At 12:13 PM 10/31/00 -0500, Tim May wrote:
How about:
-- no key escrow, no split keys, no trusted third parties
I don't see any way around the fact that some companies will want to have key escrow of some form for employees who disappear, e.g., car accident, pickpocket stole the key-carrier, etc. I think companies will want this because of the risks of financial damage to the company. Although its hazardous if done wrong [cf recent PGP problems], is tarnished by the Fedz/Denning/etc, and might have no use in a personal privacy tool (your diary dies with you), isn't it too dogmatic to rule out key escrow for tools intended for use by groups? Are there equivalent methods which don't use escrowed keys, which I am unaware of?
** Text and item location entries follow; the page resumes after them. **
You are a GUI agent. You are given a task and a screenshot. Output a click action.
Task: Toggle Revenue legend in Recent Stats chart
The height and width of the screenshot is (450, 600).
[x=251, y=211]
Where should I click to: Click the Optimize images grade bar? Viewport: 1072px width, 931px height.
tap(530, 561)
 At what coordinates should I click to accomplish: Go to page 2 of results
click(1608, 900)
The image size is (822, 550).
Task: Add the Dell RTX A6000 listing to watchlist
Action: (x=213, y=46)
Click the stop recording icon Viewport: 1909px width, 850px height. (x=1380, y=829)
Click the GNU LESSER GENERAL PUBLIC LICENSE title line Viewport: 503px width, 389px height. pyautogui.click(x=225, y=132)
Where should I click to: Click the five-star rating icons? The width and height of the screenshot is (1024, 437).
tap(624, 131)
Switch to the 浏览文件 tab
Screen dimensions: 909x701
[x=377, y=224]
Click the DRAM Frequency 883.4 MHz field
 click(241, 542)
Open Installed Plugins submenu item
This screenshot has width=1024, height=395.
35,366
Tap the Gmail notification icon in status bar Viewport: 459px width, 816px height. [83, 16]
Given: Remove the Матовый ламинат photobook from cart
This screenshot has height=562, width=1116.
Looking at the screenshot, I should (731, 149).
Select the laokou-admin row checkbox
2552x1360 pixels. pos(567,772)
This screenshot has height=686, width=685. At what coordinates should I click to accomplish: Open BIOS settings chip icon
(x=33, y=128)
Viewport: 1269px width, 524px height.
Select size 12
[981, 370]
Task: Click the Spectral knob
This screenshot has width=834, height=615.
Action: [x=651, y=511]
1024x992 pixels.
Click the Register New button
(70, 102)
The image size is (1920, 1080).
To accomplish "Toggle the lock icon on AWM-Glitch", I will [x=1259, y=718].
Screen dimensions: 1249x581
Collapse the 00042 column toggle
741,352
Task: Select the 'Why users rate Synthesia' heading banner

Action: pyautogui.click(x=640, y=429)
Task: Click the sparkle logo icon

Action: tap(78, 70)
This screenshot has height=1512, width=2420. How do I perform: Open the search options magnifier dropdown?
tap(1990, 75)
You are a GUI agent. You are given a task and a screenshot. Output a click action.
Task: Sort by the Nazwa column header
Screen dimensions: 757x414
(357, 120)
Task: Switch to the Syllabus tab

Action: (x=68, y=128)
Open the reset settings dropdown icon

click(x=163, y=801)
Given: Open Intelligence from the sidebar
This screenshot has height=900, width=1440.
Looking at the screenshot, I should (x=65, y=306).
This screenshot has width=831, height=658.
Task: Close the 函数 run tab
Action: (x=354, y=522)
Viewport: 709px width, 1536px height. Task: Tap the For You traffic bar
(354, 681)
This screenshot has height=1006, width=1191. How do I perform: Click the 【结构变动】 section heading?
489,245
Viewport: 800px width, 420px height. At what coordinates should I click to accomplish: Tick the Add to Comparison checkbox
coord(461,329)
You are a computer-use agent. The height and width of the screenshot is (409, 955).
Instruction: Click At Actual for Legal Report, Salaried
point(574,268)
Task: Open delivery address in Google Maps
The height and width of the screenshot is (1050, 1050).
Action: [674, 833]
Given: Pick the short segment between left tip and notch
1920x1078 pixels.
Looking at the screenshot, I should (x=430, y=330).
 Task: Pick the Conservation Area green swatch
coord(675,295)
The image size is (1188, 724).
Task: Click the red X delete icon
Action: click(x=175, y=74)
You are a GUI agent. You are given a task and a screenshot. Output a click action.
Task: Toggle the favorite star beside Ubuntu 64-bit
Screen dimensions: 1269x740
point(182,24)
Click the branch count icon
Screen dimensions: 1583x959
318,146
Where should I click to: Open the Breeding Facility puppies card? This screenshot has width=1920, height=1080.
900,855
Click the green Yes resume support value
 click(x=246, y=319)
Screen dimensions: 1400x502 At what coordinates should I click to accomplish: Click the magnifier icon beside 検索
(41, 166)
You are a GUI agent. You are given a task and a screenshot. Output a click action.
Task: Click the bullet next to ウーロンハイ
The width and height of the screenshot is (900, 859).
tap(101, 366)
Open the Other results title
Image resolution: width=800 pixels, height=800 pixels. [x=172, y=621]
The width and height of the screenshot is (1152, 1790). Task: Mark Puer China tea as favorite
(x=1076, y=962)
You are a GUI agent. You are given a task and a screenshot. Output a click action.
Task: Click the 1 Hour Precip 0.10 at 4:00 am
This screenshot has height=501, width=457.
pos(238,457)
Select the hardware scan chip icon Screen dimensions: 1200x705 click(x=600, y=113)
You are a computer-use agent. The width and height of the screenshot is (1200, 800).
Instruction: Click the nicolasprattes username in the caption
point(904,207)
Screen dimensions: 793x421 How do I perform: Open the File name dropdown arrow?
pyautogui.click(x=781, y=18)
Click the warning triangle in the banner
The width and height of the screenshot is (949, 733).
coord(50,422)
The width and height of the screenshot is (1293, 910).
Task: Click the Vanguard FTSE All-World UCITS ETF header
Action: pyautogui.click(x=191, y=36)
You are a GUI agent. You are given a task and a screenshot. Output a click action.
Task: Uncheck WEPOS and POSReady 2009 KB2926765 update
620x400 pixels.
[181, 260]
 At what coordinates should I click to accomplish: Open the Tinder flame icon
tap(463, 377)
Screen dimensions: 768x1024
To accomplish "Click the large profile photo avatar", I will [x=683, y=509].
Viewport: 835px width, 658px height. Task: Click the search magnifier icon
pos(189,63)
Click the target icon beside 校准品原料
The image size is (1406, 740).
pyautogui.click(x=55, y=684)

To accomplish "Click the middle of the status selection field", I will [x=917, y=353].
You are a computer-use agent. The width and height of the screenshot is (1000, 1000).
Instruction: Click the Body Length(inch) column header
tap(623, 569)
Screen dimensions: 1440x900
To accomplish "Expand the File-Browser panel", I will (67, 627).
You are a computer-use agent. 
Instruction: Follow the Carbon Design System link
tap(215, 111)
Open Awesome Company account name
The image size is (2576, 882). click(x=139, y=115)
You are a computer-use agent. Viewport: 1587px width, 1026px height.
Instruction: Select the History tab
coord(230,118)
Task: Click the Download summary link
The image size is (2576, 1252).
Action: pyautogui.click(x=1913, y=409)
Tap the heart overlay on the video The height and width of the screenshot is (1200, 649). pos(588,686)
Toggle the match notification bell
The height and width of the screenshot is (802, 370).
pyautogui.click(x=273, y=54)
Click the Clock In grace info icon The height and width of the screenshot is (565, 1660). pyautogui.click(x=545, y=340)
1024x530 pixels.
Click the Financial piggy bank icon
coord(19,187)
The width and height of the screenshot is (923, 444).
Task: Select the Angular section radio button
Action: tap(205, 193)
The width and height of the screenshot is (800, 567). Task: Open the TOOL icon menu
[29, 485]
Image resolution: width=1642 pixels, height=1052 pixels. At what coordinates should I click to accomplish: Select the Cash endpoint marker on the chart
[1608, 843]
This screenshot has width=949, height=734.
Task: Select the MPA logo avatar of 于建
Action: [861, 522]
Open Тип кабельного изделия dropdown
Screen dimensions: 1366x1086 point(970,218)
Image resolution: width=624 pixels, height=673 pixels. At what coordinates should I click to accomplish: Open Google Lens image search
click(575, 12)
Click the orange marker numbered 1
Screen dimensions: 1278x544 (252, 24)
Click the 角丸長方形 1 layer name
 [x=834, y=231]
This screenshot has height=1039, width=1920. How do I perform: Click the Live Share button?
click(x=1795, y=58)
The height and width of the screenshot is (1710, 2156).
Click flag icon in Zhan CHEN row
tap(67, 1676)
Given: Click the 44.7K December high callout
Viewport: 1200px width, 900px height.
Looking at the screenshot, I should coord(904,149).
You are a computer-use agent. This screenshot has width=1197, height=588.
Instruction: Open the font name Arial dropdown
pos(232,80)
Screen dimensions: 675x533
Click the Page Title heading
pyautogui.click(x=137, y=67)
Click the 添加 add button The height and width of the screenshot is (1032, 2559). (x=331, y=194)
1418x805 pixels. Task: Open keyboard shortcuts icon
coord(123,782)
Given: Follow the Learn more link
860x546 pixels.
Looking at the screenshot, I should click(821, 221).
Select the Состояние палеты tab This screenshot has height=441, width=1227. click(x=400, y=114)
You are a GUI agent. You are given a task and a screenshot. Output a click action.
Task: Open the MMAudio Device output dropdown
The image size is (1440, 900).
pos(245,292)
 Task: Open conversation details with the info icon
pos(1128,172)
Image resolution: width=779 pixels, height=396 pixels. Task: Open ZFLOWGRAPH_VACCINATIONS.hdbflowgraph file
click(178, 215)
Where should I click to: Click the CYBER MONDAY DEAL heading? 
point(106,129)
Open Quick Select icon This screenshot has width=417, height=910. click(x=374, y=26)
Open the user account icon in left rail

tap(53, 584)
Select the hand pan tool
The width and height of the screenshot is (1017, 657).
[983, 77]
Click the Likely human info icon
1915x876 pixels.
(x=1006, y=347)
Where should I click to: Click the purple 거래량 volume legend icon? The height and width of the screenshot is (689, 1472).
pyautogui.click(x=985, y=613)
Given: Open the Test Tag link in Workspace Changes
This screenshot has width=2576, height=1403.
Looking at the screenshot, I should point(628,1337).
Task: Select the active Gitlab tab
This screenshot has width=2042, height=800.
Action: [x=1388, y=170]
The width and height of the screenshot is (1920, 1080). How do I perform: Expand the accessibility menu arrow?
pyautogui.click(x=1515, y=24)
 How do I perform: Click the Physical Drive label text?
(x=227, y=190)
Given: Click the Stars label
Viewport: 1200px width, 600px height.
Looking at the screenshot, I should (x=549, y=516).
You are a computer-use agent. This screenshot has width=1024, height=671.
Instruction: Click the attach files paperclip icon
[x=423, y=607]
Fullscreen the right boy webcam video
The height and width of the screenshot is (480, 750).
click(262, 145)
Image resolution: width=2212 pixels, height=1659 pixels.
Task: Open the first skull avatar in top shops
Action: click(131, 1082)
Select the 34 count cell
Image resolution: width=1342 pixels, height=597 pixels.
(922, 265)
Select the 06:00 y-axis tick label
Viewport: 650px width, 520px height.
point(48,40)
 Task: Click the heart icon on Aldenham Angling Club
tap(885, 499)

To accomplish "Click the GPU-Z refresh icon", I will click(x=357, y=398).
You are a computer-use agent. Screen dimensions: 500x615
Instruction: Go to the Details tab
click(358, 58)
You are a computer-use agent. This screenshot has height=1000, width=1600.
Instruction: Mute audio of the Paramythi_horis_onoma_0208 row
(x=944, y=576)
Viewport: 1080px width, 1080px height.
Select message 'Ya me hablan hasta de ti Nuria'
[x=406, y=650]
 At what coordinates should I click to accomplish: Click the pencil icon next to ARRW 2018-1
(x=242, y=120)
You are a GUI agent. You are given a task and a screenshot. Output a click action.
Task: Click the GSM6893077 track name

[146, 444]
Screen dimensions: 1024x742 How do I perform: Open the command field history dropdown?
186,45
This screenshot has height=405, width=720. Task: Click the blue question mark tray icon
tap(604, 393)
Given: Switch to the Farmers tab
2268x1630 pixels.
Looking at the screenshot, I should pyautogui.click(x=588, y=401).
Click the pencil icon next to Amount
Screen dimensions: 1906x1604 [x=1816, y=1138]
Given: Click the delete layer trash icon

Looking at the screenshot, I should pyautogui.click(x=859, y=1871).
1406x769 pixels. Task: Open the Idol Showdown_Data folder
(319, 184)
Strong crypto means the employee can put an invincible lock on the corporate file cabinet. This might mean that invincible locks are not used in corporations. A corporation might require that any invincible physical locks be used in series, so the corp can get into the files if the first lock stays locked. That doesn't seem wrong to me; and in meatspace two locks in series is obvious and no compromise is made to either lock's design. Maybe no escrow per se, but corp. data is duplicated and each copy is encrypted by a person's bizkey and the corporate shared key for that person. Locks in series. (Now, it may be 'sad' that ZKS has changed its bizmodel to service businesses that need locks in series, but I'm only interested in whether its rational to universally denounce any locks-in-series architectures.)
The "relevant legislation" language is the real kicker.
Though this was elaborated on in a later reply, they really do need to specify what they mean exactly (re Canada & 'consumer privacy') when they say the nasty l-word in their public literature. Any mention of the law in crypto lit turns the stomache, puts the scanners on highest sensitivity.